Calculate the correlation coefficient between price and stars.
Is there a significant correlation between product price and its rating?
Visualizations:

Use a scatter plot to visualize the relationship between product rating and price. What patterns can you observe?
Use a correlation heatmap to visualize correlations between all numerical variables.
Examine if product prices typically follow a normal distribution using a QQ plot.

In [None]:
# Calculating the Pearson correlation coefficient 
correlation = cleaned['price'].corr(cleaned['stars'])
correlation

In [None]:
# Calculating the Spearman rank correlation 
correlation2 = cleaned['price'].corr(cleaned['stars'], method='spearman')
correlation

In [None]:
#The Pearson correlation of (-0.1249) suggests a non linear relationship between the price and the rating. 
#As the rating increases, the price tend to decrease and vice versa.

#The Spearman correlation of (-0.1249) indicates a negative monotonic relationship between the two variables. 
#This means that as the rating increases, the price tend to decrease, but not necessarily at a constant rate.

In [None]:
sns.scatterplot(data=cleaned, x='price', y='stars')

In [None]:
potential_categorical_from_numerical = df.select_dtypes("number").loc[:, df.select_dtypes("number").nunique() < 20]
potential_categorical_from_numerical

In [None]:
# Adjusting the numerical dataframe by removing the moved columns
df_numerical = df.select_dtypes("number").drop(columns=potential_categorical_from_numerical.columns)

In [None]:
correlation_matrix =df_numerical.corr()

# Setting up the matplotlib figure with an appropriate size
plt.figure(figsize=(18, 15))

# Drawing the heatmap for the numerical columns
sns.heatmap(correlation_matrix, annot=True, cmap="coolwarm")
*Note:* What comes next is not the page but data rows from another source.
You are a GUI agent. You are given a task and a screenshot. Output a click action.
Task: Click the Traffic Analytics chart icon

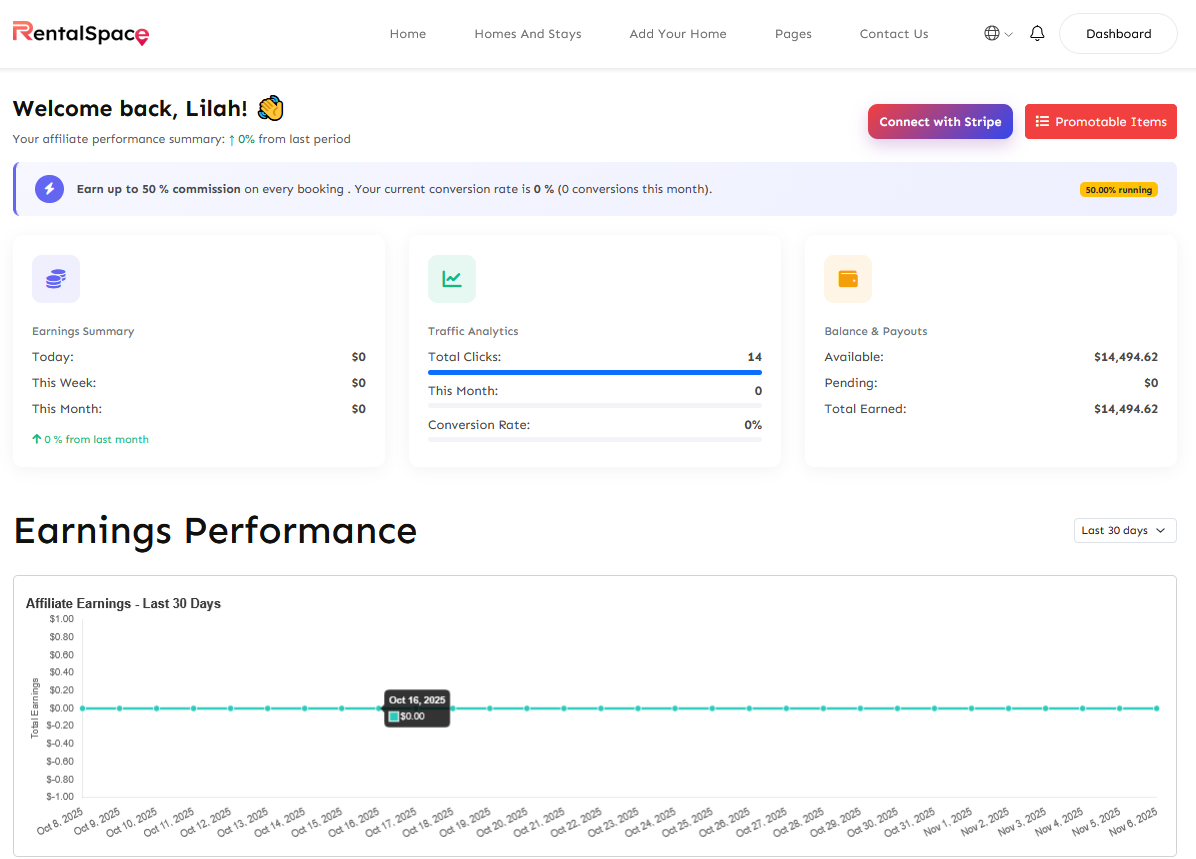pos(452,279)
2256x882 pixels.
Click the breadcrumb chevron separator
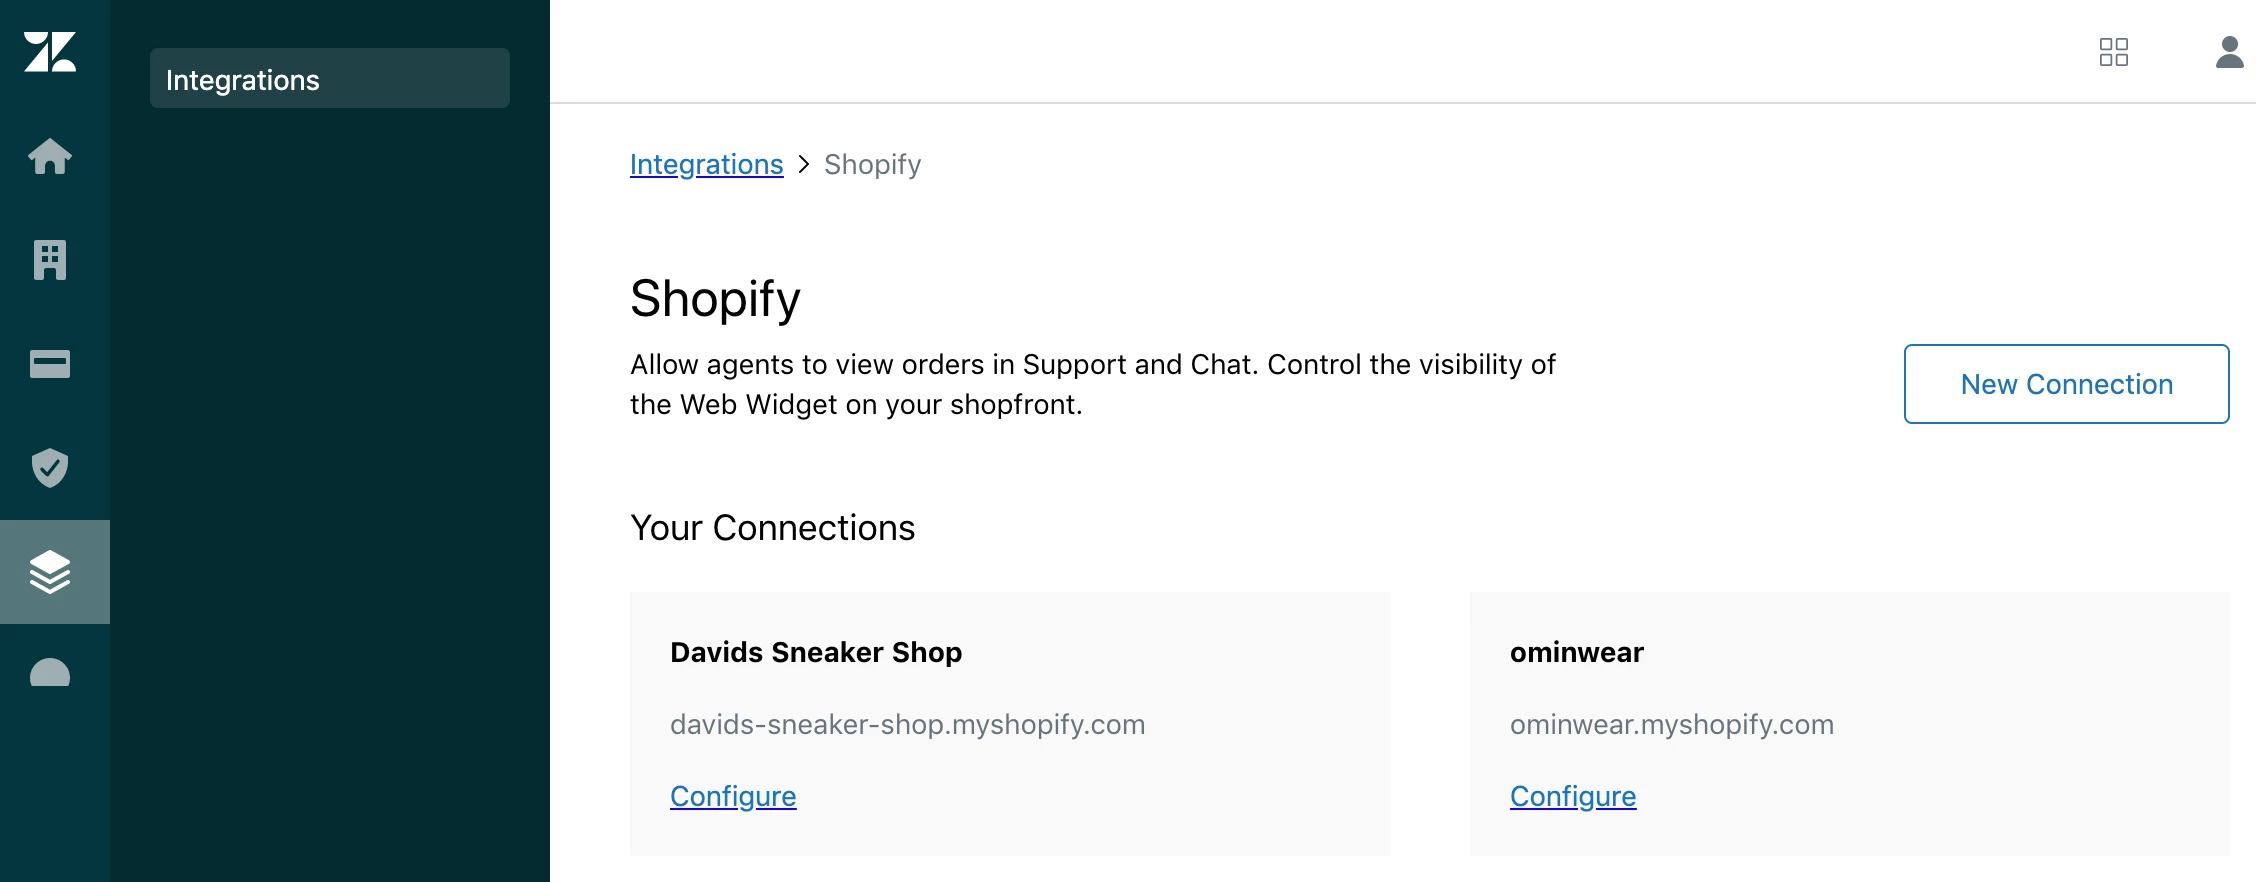(x=803, y=164)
plt.title("Correlation Heatmap for Selected Numerical Variables")
plt.show()

In [None]:
#The Quantile-Quantile (QQ) plot is a graphical tool to help us assess if a dataset follows a particular theoretical distribution.

#Straight Line Alignment: If the data points (the blue dots) closely follow the red straight line (which represents the standard normal distribution), 
#it suggests that the data is approximately normally distributed.

#Deviations from the Line: Deviations of the data points from the red line, especially if systematic, indicate deviations from normality.

In [None]:
import statsmodels.api as sm

# Generating a Q-Q plot for 'price' to check if its distribution follows a normal distribution
sm.qqplot(cleaned['price'], line='s');

In [None]:
cleaned['price'].hist()